London - The pound advanced for a second day as the Federal Reserve maintained status quo on interest rates and scaled back the outlook for increases beyond this year.
The UK currency climbed from Wednesday’s five-week low versus the dollar. While the Federal Open Market Committee made clear there was still a case to raise rates this year, it put off the move on Wednesday and pared the number of hikes it foresees next year to two from three.
Sterling is still the worst-performing Group-of-10 currency this month, weighed down by a lack of clarity around talks on the UK breaking away from the European Union.
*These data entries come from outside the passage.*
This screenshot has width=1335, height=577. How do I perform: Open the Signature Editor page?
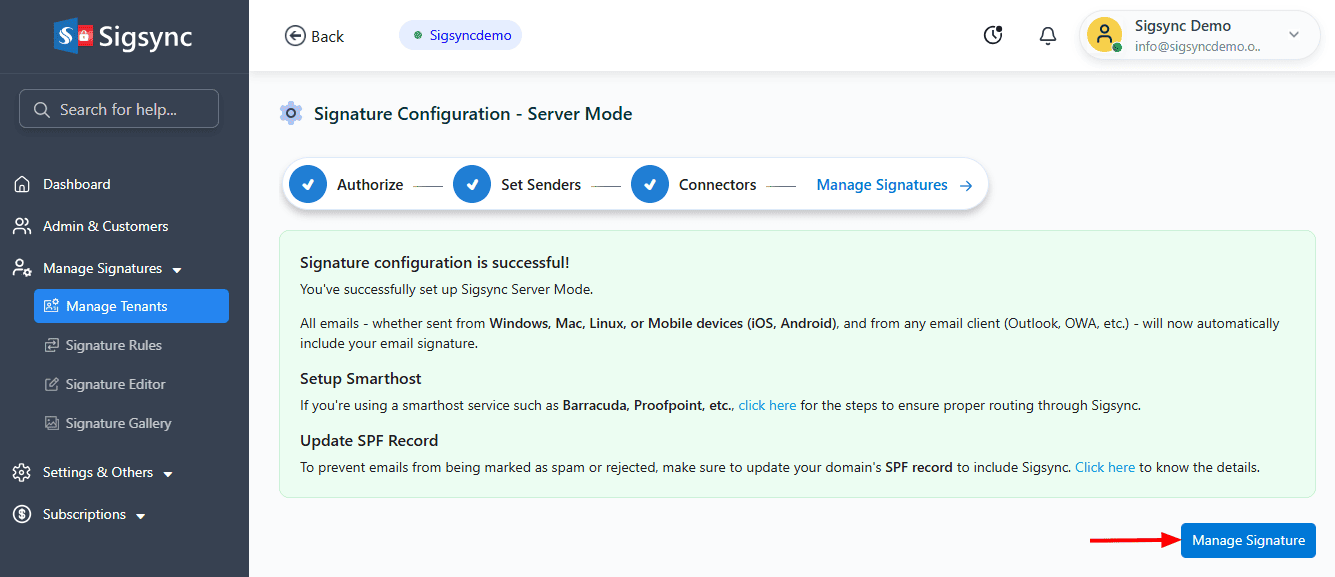[x=115, y=384]
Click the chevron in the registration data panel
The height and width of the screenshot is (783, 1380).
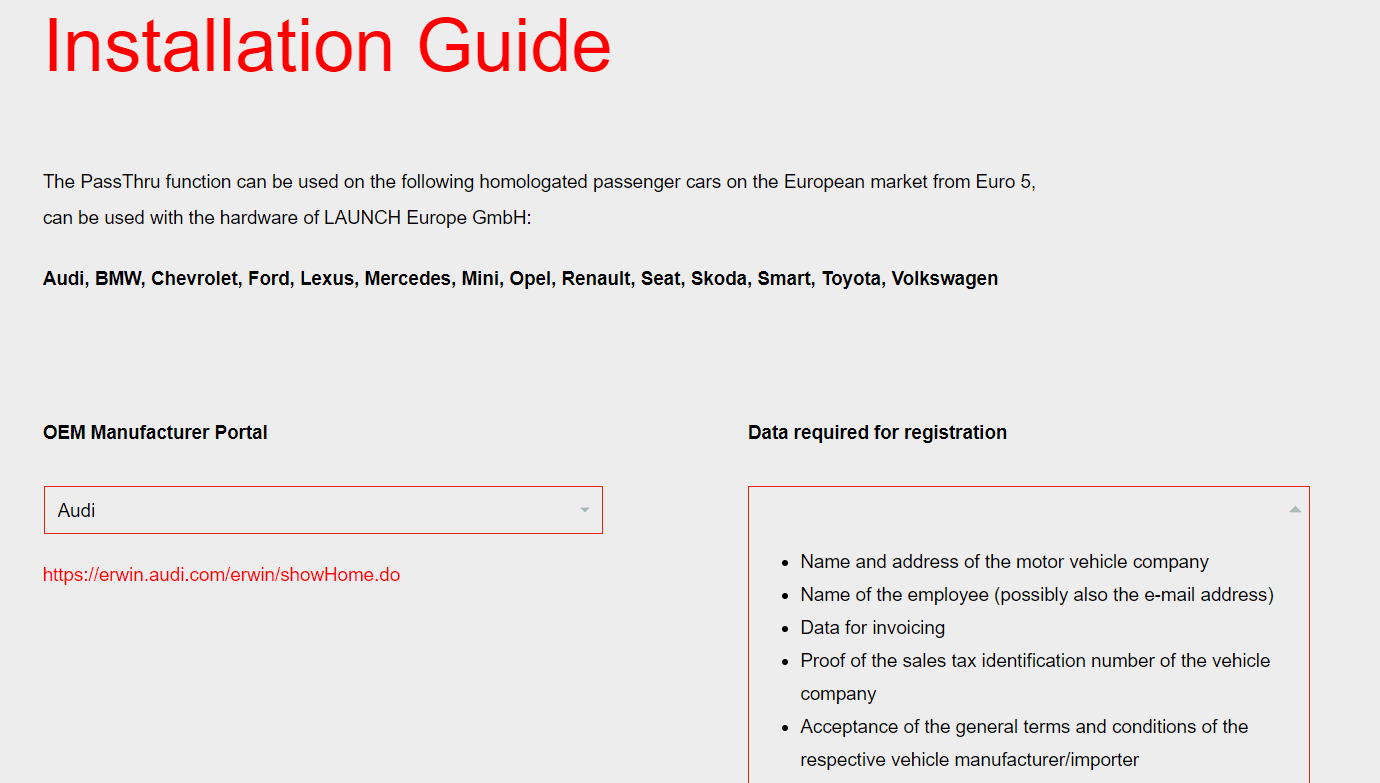click(x=1294, y=508)

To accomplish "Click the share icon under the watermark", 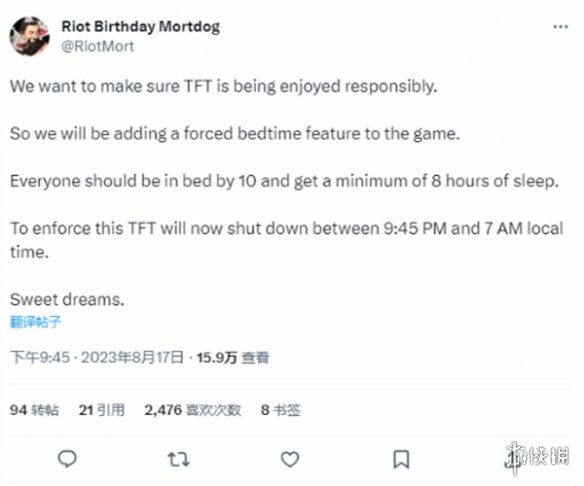I will tap(511, 460).
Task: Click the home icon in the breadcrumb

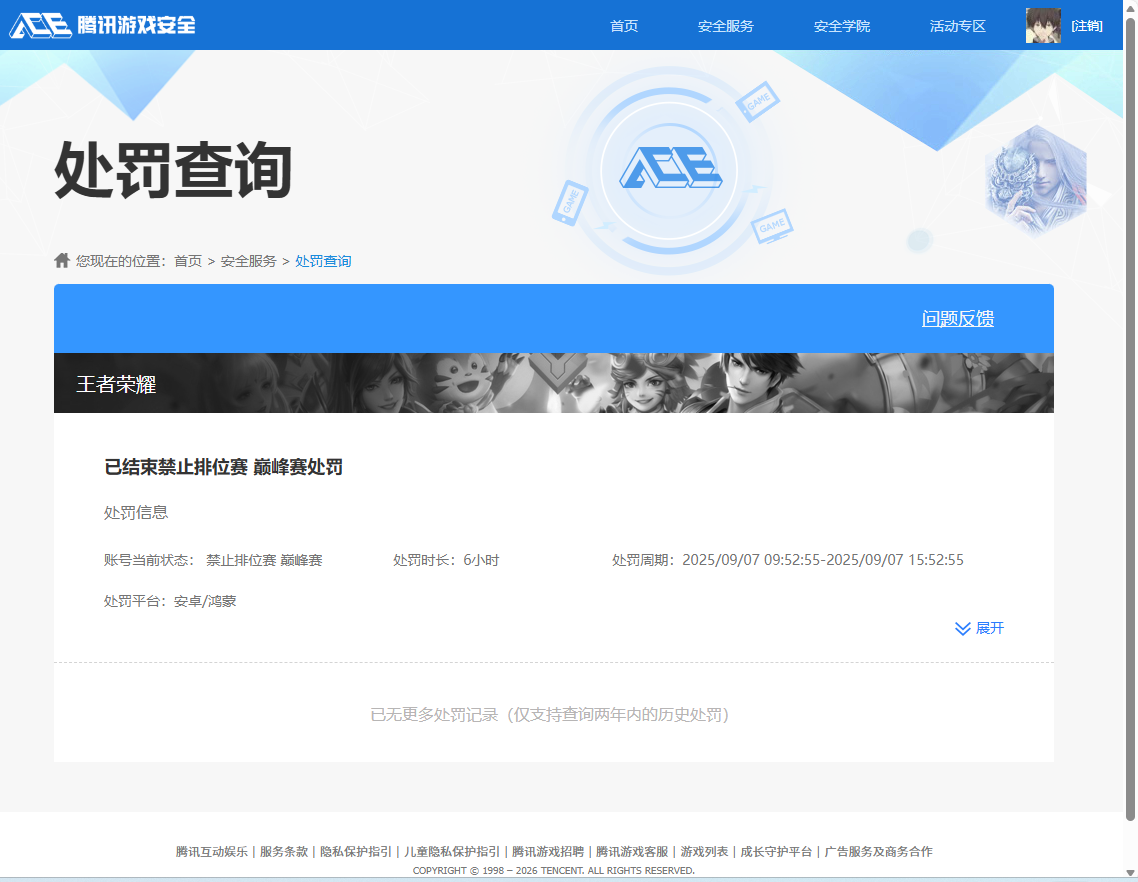Action: (x=61, y=260)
“There’s obviously some initial relief that the Fed didn’t raise rates yesterday,” said Lee Hardman, a foreign-exchange strategist at Bank of Tokyo-Mitsubishi UFJ in London.
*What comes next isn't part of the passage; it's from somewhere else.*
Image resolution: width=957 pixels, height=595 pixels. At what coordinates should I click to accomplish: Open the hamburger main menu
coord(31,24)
“It does look like it was a fairly close call and they are moving closer to raising rates by the end of this year. Overall, it’s giving a modest dovish tone for the dollar in the near term.”
The pound rose 0.2% to $1.3054 as of 09:53, after falling to $1.2946 Wednesday, the lowest since August 16. Sterling was little changed at 85.99 pence per euro.
UK government bonds rose for a third day, pushing 10-year yields to the lowest in two weeks. Benchmark 10-year gilt yields fell seven basis points to 0.74%, after touching 0.73%, the lowest since September 8. The 1.5% security due in July 2026 rose £6.80 per £1 000 face amount, to 107.23.